Plain text file 14A1 is copied to a file 14B1 in a computer 16E of the human human developer 28 of physical product 16A1, through the internet 16D, for being viewed by human developer 28.
FIG. 2 is a schematic form of the files described in FIG. 1.
Each of files 14A1 and 14B1 may include an indication 12A5 of point 12A1, a pre-determined separating characters 12A6, and a plain text 12A7 of signal 12A4; and similarly may include an indication 12B5 of point 12B1, a pre-determined separating characters 12B6, and a plain text 12B7 of signal 12B4, being a format 30A.
FIG. 3 describes handling of a plurality of procedures of FIG. 1.
Suppose the first manufactured physical product 16A1 of FIG. 1 is examined by QA station 16B1 of FIG. 1, for producing plain text file 14A1 in local computer 16C1, and plain text file 14A1 is copied to plain text file 14B1 in computer 16E; and then a second manufactured physical product 16A2 is examined again by QA station 16B1 of FIG. 1, for producing a plain text file 14A2 also in local computer 16C1, and plain text file 14A2 is copied to plain text file 14B2 in computer 16E.
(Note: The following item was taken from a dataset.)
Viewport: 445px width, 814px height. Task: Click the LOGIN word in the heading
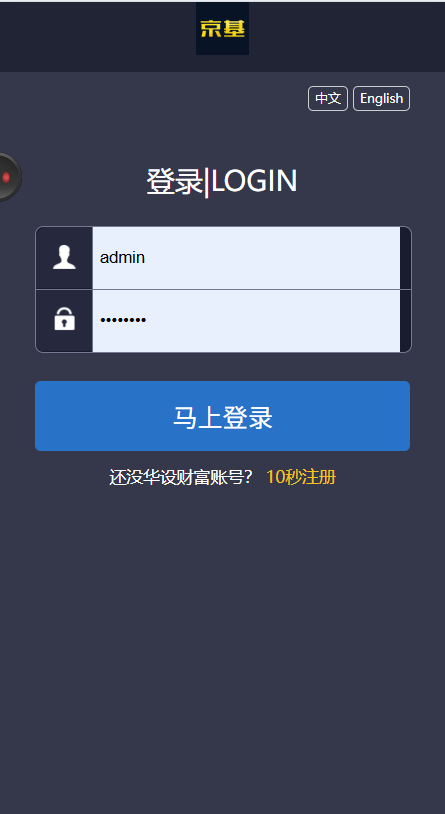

In this case, since both files 14B1 and 14B2 have been produced by the same QA station 16B1 and local computer 16C1, thus having the same formatting, described in FIG. 2, then computer 16E may use an application for displaying the measurements indicated by plain text files 14A1 and 14B2 one beside the other for comparing therebetween. In the example of FIG. 1 having 2 measurements for file 14B1, and thus having 2 measurements for file 14B2, the application may produce a graph or a spreadsheet 16G for displaying the 2+2=4 measurements in a comparing form.
However, suppose the second manufactured physical product 16A2 or another physical product is examined by a QA station 16B2, for producing a plain text file 14A3 in a computer 16C2, being local to QA station 16B2, and plain text file 14A3 is copied to plain text file 14B3 in computer 16E, then computer 16E cannot display the measurements of plain text files 14A1 and 14B3 one beside the other for comparing therebetween.
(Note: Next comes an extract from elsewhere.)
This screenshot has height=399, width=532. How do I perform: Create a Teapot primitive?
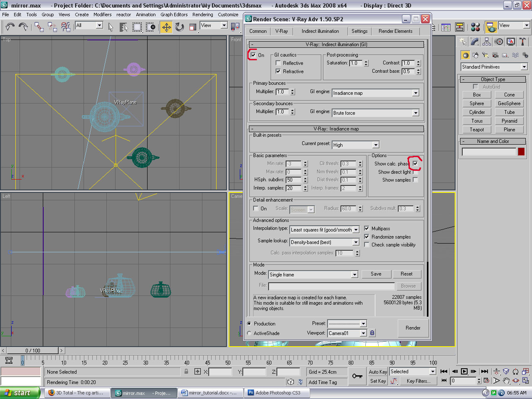click(477, 130)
Computer 16E cannot display the measurements indicated by plain text files 14A1 and 14B3 one beside the other, since files 14B1 and 14B3 have been produced by different QA stations, namely by 16B1 and 16B2, and by different local computers, namely by 16C1 and 16C2, thus typically having a different formatting from that described in FIG. 2.
Thus, the human developer 28, being acquainted with the physical product, lacks tools for comparing failures reported by QA station operator 32, for guiding QA station operator 32, how to improve the manufacturing or the examining of the next physical products.
FIG. 4 depicts the difference of the formatting from the formatting of FIG. 2.
Suppose pre-determined separating characters 12A6 of file 14B1 having format 30A as depicted in FIG. 2, may constitute 3 spaces; and pre-determined separating characters 12B6 of file 14B1 as depicted in FIG. 2, may constitute 4 spaces; then file 14B2 should have the same format 30A, namely the same 3 and 4 spaces apply to file 14B2. However, file 14B3 may have a different format 30B which may include 5 spaces instead of the 3 spaces of files 14B1 and 14B2; and 2 spaces of file 14B3 instead of the 4 spaces of files 14B1 and 14B2 having format 30A.
Another aspect is that the measurement of volt meter 12B2, according to the example of measuring 18 volt, enumerated 12B3, must be analyzed by parameters, such as range of the results, e.g., qualifying (“pass”) between 16 volt and 20 volt, and disqualifying (“fail”) otherwise. The problem is that changing of the parameters conventionally requires changing of the running application.